Iterating over a directory of files with the walkdir Rust crate

Given a directory layout like this tree, how do we get all of the .js files?

src
├── components
│ ├── header.js
│ └── thing.svg
└── pages
├── about.js
└── index.js

TLDR, here's the code

rust
use std::collections::HashMap;
use std::path::Path;
use walkdir::{DirEntry, Error, WalkDir};
fn main() {
let files: Vec<Result<DirEntry, Error>> = WalkDir::new("src")
.into_iter()
.filter(|e| {
println!("testing: {:?}", e);
return e.as_ref().map_or(false, |f| {
f.file_name()
.to_str()
.map(|s| s.ends_with(".js"))
.unwrap_or(false)
});
})
.map(|e| {
println!("{:?}", e);
e
})
.collect();
println!("final: {:?}", files);
}

The console output is:

testing: Ok(DirEntry("src"))
testing: Ok(DirEntry("src/components"))
testing: Ok(DirEntry("src/components/thing.svg"))
testing: Ok(DirEntry("src/components/header.js"))
Ok(DirEntry("src/components/header.js"))
testing: Ok(DirEntry("src/pages"))
testing: Ok(DirEntry("src/pages/about.js"))
Ok(DirEntry("src/pages/about.js"))
testing: Ok(DirEntry("src/pages/index.js"))
Ok(DirEntry("src/pages/index.js"))
final: [Ok(DirEntry("src/components/header.js")), Ok(DirEntry("src/pages/about.js")), Ok(DirEntry("src/pages/index.js"))]

Explanation

We can use the walkdir crate to iterate over a directory with WalkDir::new("src").

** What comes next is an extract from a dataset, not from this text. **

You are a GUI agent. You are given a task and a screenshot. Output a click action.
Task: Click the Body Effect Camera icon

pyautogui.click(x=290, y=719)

We then turn this into an iterator with .into_iter() so that we can .filter out DirEntrys that don't match what we want.

In the case of WalkDir::new we get all files and directories so we need to filter for the files we want (.js files in this case). e in our filter is behind a shared reference, so it can't be moved and we need to access it as a reference, which we can do with .as_ref().

This function needs to return a boolean so we use .map_or. This is an interesting application of map that doesn't appear in some other languages. In this case we are mapping over the Result type and accessing the internal value. This allows us to use the internal value without having to check if the error variant exists because our map function will not run if the error value is present. We take advantage of this feature to set a default value in the case that the Result value is actually an Err and not an Ok. This default value is false. If we have an Ok, our function is called and we can use the DirEntry from the Ok directly.

rust
direntry
.file_name()
.to_str()
.map(|s| s.ends_with(".js"))
.unwrap_or(false)

Given the direntry, we can get the filename using file_name, which returns an OsStr that we can convert to a string slice with to_str. to_str returns an Option<&str> which we can map over in the same way we did to the Result earlier. In this case we map over the Some values and the Nones get passed through. Finally we use unwrap_or(false) to return false if Nothing and the value contained in Some if it exists.

Finally we .collect the iterator which makes the whole thing execute. Our type signature on files is what we collect into Vec<Result<DirEntry, Error>>. We could also write the type signature as a turbofish instead: .collect<Vec<Result<DirEntry, Error>>>().